GOP Threatens to Hold COVID Funding Hostage to Preserve Trump Immigration Policy

Tuesday, Senate Republicans Threatened to stop a new $10 billion coronavirus relief program unless Democrats allow a vote to preserve Title 42, a Trump era border expulsion strategy that the Biden administration is trying to end after months-long pressure from immigrant right groups.

Late Tuesday, Republicans in Congress blocked a procedural attempt to start consideration of the bipartisan Covid-19 Aid measure. This includes money to help the U.S. buy coronavirus test kit therapeutics and vaccines. Public health advocates have criticized the bill’s exclusion of funds to combat the pandemic globally.

“I think there’ll have to be an amendment on Title 42 in order to move the bill,” Senate Minority Leader Mitch McConnell (R-Ky.) told reporters ahead of Tuesday’s procedural vote. “There’s several other amendments that we’re going to want to offer, and so we’ll need to enter into some kind of agreement to process these amendments in order to go forward with the bill.”

Senate Majority Leader Chuck Schumer (D-N.Y.) accused Republicans of holding coronavirus relief “hostage for an extraneous issue.”

The GOP’s stonewalling comes as the Biden White House is urgently requesting Covid-19 funding to keep critical pandemic response programs alive. The administration has already had to cancel a program that covered coronavirus treatment and testing for the uninsured.

Quest Diagnostics was the first to take advantage of the opportunity and announce that patients without Medicare or Medicaid will be charged $125 per kit.

Politico reported Tuesday that Republican obstruction over Title 42 “could stall for weeks what Biden called much-needed coronavirus aid, unless senators can reach a deal before they plan to leave on Thursday or Friday.”

“Without a breakthrough, the aid won’t be approved until late April or perhaps May,” the outlet noted.
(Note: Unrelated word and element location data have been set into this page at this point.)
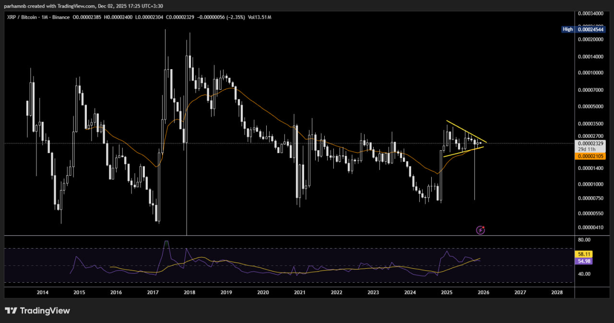Click the 29d 11h bar countdown timer

(587, 149)
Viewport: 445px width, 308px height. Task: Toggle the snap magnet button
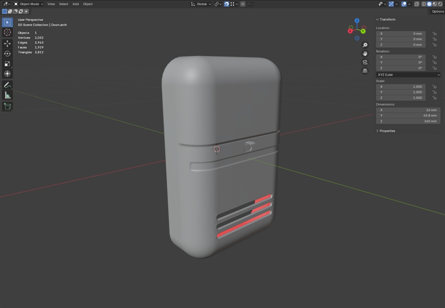[226, 4]
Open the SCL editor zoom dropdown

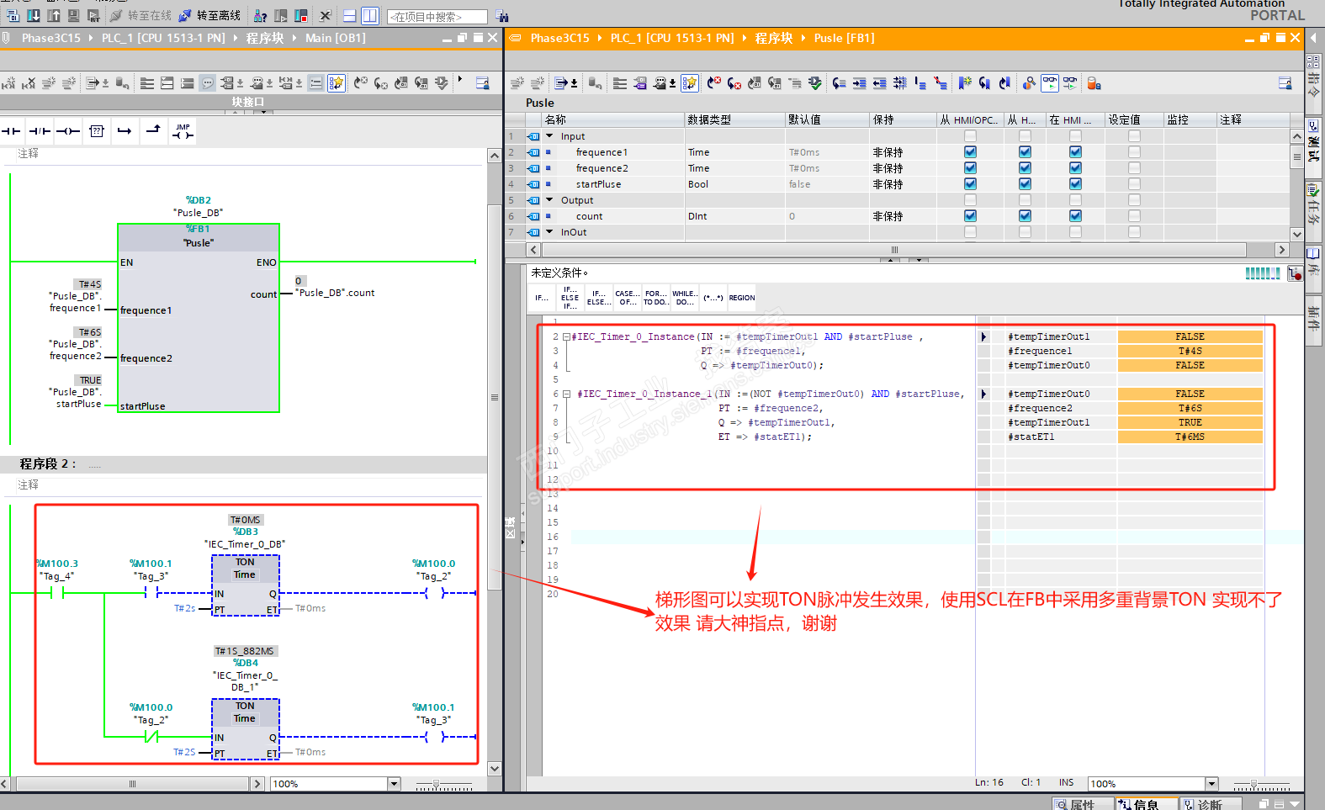tap(1211, 784)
The Title 42 order was first issued by the Centers for Disease Control and Prevention in March 2020 despite internal objections by experts. It allows immigration authorities to quickly expel asylum seekers and migrants at the border using the coronavirus panademic as a justification. Such a policy was long advocated by Stephen Miller, former President Donald Trump’s xenophobic immigration adviser.

The Biden administration refused to end Title 42 for months, despite calls from rights organizations and legal experts. Title 42 has seen more than a half a million migrants turned away at the southern border of the United States and sent back to their homelands in dangerous conditions.
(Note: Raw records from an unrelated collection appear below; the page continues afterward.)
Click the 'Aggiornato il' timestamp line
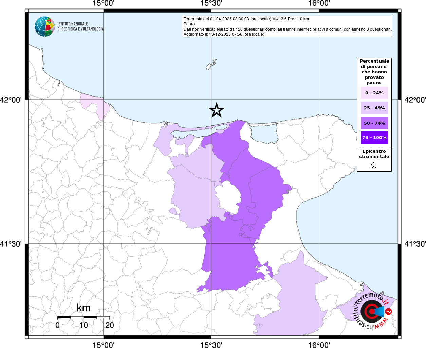The width and height of the screenshot is (426, 348). click(x=224, y=34)
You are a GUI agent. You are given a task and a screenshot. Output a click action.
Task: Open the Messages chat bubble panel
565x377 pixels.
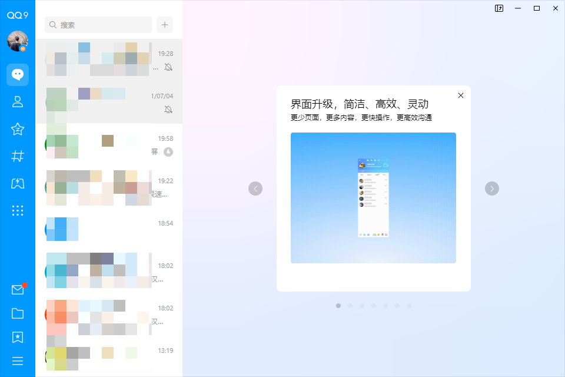pyautogui.click(x=18, y=75)
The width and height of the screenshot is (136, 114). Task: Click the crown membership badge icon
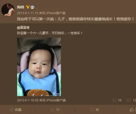(32, 7)
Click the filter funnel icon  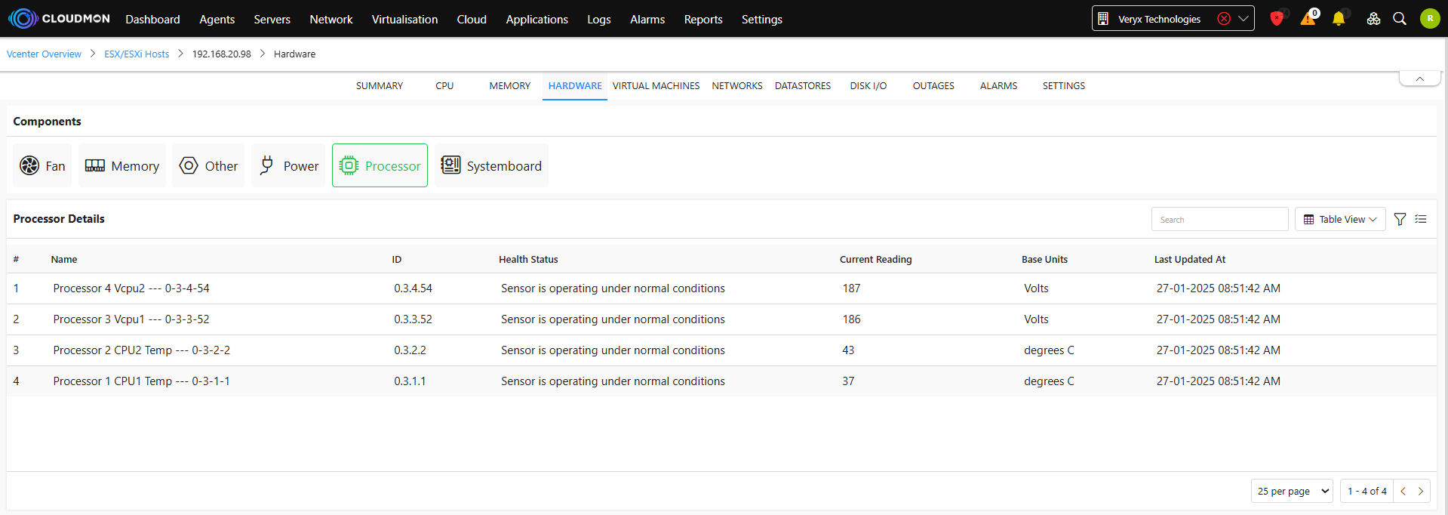coord(1400,219)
The CDC announced last Wednesday that Title 42 would cease to be in force as of May 23, angering anti-immigrant Republicans. It also drew objections by some Democratic lawmakers, including Sens. Joe Manchin (D-W.Va.), Mark Kelly(D-Ariz.) and Catherine Cortez Masto, (D-Nev.).

It’s not clear whether those Democrats would be willing to vote with Republicans to push a Title 42 amendment into the Covid-19 funding bill.

The inclusion of such an amendment would likely endanger the legislation’s prospects in the House. Late Tuesday, the Congressional Hispanic Caucus (CHC) — which has dozens of members in the lower chamber — said it “opposes any amendment to the Covid relief package that would attempt to reinstate the Trump-initiated Title 42.”

“The pandemic was used as an excuse to implement Title 42 and deny asylum-seekers their legal right to due process,” the CHC added. “Title 42 should not be used as border policy. Instead, we must work to address the root causes of migration, border efficiency, legal pathways to citizenship, and update our outdated immigration laws through immigration reform to address cyclical migration patterns.”